Problem | Transcribe the records in full, keeping every word exactly as given.

Data shown |
==*==

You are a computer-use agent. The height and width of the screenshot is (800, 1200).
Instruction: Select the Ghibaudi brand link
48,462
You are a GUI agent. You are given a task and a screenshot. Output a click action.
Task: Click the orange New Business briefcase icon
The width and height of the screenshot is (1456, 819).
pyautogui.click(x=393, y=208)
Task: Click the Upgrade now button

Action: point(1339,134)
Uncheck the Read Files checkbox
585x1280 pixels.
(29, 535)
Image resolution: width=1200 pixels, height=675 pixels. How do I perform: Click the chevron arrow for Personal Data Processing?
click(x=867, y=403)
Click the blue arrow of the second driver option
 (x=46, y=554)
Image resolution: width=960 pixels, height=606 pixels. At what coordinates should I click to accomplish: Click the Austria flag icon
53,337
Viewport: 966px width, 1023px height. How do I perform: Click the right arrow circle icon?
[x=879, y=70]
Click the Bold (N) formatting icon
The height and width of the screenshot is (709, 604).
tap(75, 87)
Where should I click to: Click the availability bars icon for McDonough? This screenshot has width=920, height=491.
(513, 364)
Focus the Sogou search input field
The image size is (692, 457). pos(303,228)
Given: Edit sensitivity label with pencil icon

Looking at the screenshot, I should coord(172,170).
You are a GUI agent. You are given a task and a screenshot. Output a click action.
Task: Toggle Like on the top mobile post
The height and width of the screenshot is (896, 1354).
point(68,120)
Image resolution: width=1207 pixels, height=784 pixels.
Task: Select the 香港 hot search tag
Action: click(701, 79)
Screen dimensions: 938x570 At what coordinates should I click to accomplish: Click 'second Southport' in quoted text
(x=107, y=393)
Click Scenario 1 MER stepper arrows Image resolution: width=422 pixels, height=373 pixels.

==*==

Written response |
You are a computer-use agent. The height and width of the screenshot is (800, 1200).
Instruction: Select the Ghibaudi brand link
48,462
You are a GUI agent. You are given a task and a screenshot. Output a click action.
Task: Click the orange New Business briefcase icon
The width and height of the screenshot is (1456, 819).
pyautogui.click(x=393, y=208)
Task: Click the Upgrade now button

Action: point(1339,134)
Uncheck the Read Files checkbox
585x1280 pixels.
(29, 535)
Image resolution: width=1200 pixels, height=675 pixels. How do I perform: Click the chevron arrow for Personal Data Processing?
click(x=867, y=403)
Click the blue arrow of the second driver option
 (x=46, y=554)
Image resolution: width=960 pixels, height=606 pixels. At what coordinates should I click to accomplish: Click the Austria flag icon
53,337
Viewport: 966px width, 1023px height. How do I perform: Click the right arrow circle icon?
[x=879, y=70]
Click the Bold (N) formatting icon
The height and width of the screenshot is (709, 604).
tap(75, 87)
Where should I click to: Click the availability bars icon for McDonough? This screenshot has width=920, height=491.
(513, 364)
Focus the Sogou search input field
The image size is (692, 457). pos(303,228)
Given: Edit sensitivity label with pencil icon

Looking at the screenshot, I should coord(172,170).
You are a GUI agent. You are given a task and a screenshot. Output a click action.
Task: Toggle Like on the top mobile post
The height and width of the screenshot is (896, 1354).
point(68,120)
Image resolution: width=1207 pixels, height=784 pixels.
Task: Select the 香港 hot search tag
Action: click(701, 79)
Screen dimensions: 938x570 At what coordinates should I click to accomplish: Click 'second Southport' in quoted text
(x=107, y=393)
Click Scenario 1 MER stepper arrows Image resolution: width=422 pixels, height=373 pixels.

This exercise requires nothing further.